With all the bread action presently taking place in my kitchen, I haven’t blogged about running in a little while. So, here is a post about running.
Race day #1 is just around the corner, and I’ve been back at ‘er for about a month now. The most exciting thing about my running game right now is that I can feel myself improving a lot from one week to the next. It’s incredibly encouraging.
Have I improved enough to tackle the 21k race this weekend? I think so. Here’s a little case study called Last Week’s Run vs. This Week’s Run.
Last Week’s Run vs. This Week’s Run
A Case Study
Last Thursday, I decided to run the 15k route for the Loop the Lakes Race. (There’s a 8k, a 15k, and a 21k route.) The 15k is essentially the same route as the 21k, except the 21k has an extra loop of the Four Lakes loop in Alice Lake Provincial Park. I ran the race course out of sequence, and adding on the extra distance from my house to the trails (and back), it came out to about 18k.
It was a humbling run. On my RunKeeper app, I rated it a : ( because I felt so completely exhausted by the end. I felt like I stumbled my way through the last third of the run (which, in my re-jigged order, was the most technical part of the course). I felt a little nervous about the idea of running the 21k.
Yesterday, I ran the exact same course 21 minutes faster. Hallelujah! Not only did that feel like a big win, but I felt solid enough to picture myself continuing for another loop of the Four Lakes Trail. Woohoo – a confidence boost!

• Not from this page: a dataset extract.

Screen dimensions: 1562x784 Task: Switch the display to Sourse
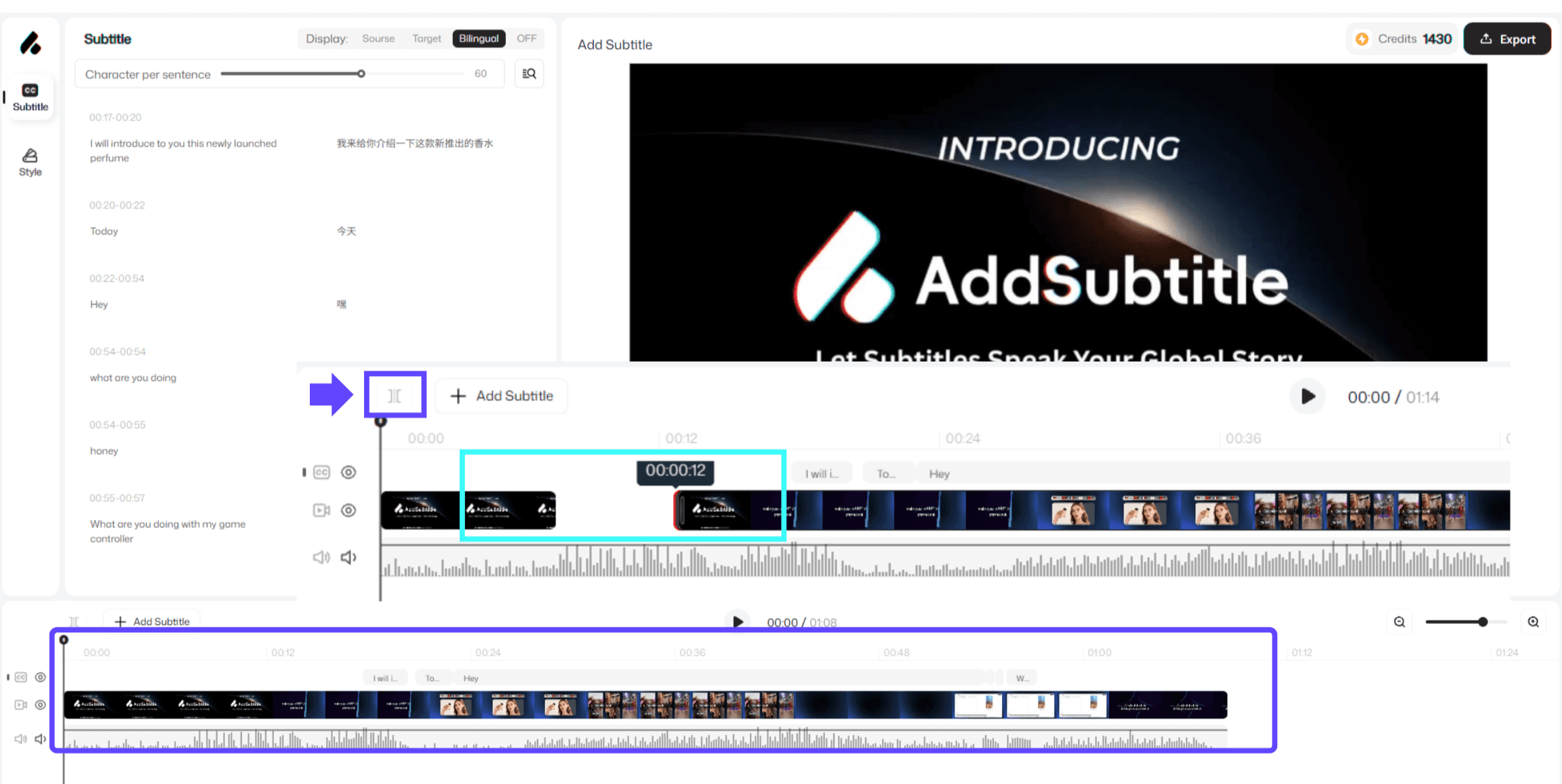point(378,39)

Here’s what changed that was out of my control: the weather. Last Thursday was HOT – like, 25 degrees. It was also quite humid, especially for the first half of the run. It felt like I was running through a jungle and my energy was quickly zapped. Yesterday’s run was dream running weather: 15 degrees and partly cloudy. It was pretty windy, but the trails are sheltered so I didn’t feel it at all.
Here’s what changed that was within my control: my hills strategy, fueling, my familiarity with the course, and my mental game.
On last week’s run, I tried running (slowly) up the hills on the course. The hills aren’t terribly daunting, but running them consumed a lot of my energy. I realized the seconds I saved by running the hills earlier on were more than negated by my snail pace later on in the run. So on yesterday’s run, I decided I was going to walk almost every incline. It worked. Getting stronger at uphills is definitely something I need to work on, but right now, my challenge is tackling the 21k distance.
As for fueling, I had a eureka moment: Gatorade. I kind of forgot that I used to drink Gatorade on my runs. Yesterday, I took water and Gatorade with me. It definitely added some pep to my step. If you’ve ever seen me run, you know that I sweat more than the average human. Bring on the electrolytes – I need ’em.
Knowing the course a bit better meant less time pulling out my phone and consulting the TrailForks app. It also helped me divide the course into “chapters”, which is one of my favourite mental running strategies. When I run longer distances, I find I become overwhelmed knowing how much is ahead of me (“Oh god, this is only kilometer four – sure, I feel fine now, but I’ll be DYING later on. There’s still so much to go!”) To combat this, I divide the run into chapters – bite-sized segments that I can focus on one at a time, which makes the whole thing seem so much more manageable. For example, on this trail, my chapters were: getting to Jack’s; Jack’s; the Four Lakes Loop; Mike’s Loop; Entrails; Roller Coaster (my favourite); Lumberjack; and getting home. If I focus on just whatever chapter I’m in, I find it so much easier.
Finally, I knew I had to change my inner voice. On my last run, I filled my head with all the worst kind of thoughts – “This run is terrible!” “It’s SO HOT!” “I’m going to slow anyone who runs with me down!” (extra silly because I was running alone) “I’m going to die if I have to run 21k” etc. I couldn’t stop picturing the race, how much more difficult it was going to be, how unprepared I was, yadda yadda yadda. THIS is exactly why I like running with other people – instead of obsessing over everything unproductive, time is filled chatting, learning about one another, and listening to funny stories. On yesterday’s run, I made a point to NOT think about the race. I thought about work projects, I enjoyed the sights, I thought about how I like living in Squamish, I contemplated the latest book club book – you get the idea. Running is so much more fun when you’re not thinking about running.
Oooh – look at the pace scale!
I guess I should start my taper now, so I’ll probably go on a few short runs between now and Saturday and throw in some hot yoga and a bike ride (not the cool kind of bike ride). Wish me luck.